Source: USA TODAY

(Photo: NIC BOTHMA, EPA-EFE)

JOHANNESBURG — Murad Ebrahim turned on the shower in his gym locker room. The newly-installed showerhead delivered a gentle stream, then shut off shortly after.

“Two-minute showers,” said Ebrahim, 39, a publishing house executive. “You barely get to soap your body.”

In the shower stalls in his Cape Town gym, buckets catch excess water that doesn’t go down the drain. When they fill up, the gym gives them to customers for flushing toilets.

Cape Town and the surrounding region of South Africa are suffering from a severe drought. Three years of low rain levels and an unseasonably dry winter mean that average dam levels are just over a quarter full. The metro area of 3.7 million has less than 90 days’ worth of water in its reservoirs, making it the first major city in the world that could run out of water.

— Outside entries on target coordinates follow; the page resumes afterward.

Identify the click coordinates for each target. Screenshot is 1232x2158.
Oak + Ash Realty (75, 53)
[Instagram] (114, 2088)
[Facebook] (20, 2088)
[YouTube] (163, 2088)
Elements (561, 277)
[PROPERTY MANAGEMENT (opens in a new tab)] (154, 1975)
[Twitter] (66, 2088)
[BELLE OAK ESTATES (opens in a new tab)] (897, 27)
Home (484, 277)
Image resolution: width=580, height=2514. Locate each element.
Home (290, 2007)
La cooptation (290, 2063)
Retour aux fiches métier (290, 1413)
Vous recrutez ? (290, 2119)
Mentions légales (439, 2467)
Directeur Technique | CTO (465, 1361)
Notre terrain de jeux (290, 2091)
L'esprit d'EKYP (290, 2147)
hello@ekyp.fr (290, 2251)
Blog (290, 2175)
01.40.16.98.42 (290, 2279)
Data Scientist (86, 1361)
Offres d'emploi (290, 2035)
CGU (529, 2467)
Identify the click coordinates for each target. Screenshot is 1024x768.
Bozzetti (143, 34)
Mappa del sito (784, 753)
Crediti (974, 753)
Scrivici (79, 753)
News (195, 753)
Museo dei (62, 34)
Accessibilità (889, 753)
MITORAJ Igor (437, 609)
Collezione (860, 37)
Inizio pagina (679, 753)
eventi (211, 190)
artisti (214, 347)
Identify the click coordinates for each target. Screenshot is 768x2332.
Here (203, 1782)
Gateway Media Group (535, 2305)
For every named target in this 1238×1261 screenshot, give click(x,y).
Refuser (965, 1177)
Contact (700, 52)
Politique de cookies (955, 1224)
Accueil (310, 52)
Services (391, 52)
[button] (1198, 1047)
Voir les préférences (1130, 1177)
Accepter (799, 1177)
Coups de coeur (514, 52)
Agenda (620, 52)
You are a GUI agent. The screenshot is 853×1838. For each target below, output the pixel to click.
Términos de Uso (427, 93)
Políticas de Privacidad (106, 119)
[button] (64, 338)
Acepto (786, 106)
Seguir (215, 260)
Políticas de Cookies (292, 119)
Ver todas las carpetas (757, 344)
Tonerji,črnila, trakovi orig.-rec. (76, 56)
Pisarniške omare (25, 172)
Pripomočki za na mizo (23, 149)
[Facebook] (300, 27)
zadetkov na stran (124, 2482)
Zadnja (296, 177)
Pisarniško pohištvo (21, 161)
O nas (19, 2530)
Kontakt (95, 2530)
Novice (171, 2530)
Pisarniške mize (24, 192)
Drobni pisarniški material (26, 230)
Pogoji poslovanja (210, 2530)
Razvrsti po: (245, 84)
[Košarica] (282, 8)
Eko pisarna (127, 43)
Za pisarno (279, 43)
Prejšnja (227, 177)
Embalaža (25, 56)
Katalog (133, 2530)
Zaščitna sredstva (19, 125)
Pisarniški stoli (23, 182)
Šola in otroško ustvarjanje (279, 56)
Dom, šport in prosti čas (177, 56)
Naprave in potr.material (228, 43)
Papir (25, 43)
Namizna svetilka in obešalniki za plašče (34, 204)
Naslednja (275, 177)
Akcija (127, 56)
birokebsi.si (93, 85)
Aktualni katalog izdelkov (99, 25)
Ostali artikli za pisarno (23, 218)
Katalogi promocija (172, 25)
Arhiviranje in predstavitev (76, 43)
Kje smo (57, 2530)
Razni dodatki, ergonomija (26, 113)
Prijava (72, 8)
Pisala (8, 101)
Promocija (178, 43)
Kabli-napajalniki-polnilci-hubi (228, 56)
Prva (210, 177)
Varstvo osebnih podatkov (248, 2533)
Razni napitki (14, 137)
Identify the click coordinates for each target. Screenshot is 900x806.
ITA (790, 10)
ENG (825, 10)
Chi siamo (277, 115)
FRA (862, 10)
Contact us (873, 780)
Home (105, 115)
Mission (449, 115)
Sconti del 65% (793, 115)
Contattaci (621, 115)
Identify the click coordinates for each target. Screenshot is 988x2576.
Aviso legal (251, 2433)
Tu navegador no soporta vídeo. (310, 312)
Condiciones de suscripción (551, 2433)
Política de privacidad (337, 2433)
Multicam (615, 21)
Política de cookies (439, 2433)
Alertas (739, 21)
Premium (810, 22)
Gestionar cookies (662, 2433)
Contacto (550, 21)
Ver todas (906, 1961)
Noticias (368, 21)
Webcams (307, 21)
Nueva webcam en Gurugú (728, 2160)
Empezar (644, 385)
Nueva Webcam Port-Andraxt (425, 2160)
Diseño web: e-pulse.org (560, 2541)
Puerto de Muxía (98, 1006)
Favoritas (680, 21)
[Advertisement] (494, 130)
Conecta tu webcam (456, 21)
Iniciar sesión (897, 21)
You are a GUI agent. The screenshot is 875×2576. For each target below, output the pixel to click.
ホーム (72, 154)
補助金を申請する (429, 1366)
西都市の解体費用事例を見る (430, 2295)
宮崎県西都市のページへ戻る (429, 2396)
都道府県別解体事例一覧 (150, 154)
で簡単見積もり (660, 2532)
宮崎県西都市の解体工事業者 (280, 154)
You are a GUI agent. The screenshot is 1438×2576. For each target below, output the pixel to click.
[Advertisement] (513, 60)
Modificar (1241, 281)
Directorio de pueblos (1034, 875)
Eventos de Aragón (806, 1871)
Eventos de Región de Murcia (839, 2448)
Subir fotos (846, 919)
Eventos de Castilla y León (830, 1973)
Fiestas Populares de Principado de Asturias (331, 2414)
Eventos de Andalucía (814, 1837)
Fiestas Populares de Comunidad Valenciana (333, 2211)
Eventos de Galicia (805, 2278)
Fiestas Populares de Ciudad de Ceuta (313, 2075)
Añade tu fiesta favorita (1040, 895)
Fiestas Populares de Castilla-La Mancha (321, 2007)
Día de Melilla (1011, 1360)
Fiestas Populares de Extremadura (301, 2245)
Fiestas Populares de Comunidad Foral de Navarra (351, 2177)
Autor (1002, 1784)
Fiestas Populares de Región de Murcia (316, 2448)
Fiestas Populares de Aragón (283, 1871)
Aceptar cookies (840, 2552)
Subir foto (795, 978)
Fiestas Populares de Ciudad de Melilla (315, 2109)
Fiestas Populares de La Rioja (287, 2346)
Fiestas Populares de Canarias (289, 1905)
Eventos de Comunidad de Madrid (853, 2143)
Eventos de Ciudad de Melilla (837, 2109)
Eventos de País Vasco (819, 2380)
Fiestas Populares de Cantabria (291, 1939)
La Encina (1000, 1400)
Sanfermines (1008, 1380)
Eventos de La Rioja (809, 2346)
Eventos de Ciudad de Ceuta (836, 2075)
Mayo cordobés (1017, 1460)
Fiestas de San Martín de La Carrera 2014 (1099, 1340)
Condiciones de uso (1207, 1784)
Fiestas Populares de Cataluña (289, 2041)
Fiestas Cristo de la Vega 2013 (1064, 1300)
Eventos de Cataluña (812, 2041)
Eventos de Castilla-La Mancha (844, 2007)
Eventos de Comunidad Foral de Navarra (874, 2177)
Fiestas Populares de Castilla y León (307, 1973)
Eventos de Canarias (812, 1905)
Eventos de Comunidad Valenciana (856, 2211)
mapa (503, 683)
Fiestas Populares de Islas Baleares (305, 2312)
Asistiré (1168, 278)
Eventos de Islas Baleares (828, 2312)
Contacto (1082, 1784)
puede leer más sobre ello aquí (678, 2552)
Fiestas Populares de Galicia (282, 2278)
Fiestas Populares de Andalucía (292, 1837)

Cape Town residents and visitors can only use 13 gallons of water per day starting in February. For those who consume more, the city’s water utility will charge a special levy that is three times higher than the current rate.

The average American uses 88 gallons of water per day, according to the Environmental Protection Agency.

Residents here are awaiting “Day Zero,” when water supplies in Cape Town’s reservoirs drop below 13.5%. Mayor Patricia de Lille estimated recently that the day will likely be April 21. Low rainfall and high consumption, despite the city’s best efforts to promote conservation, are taking their toll, she said.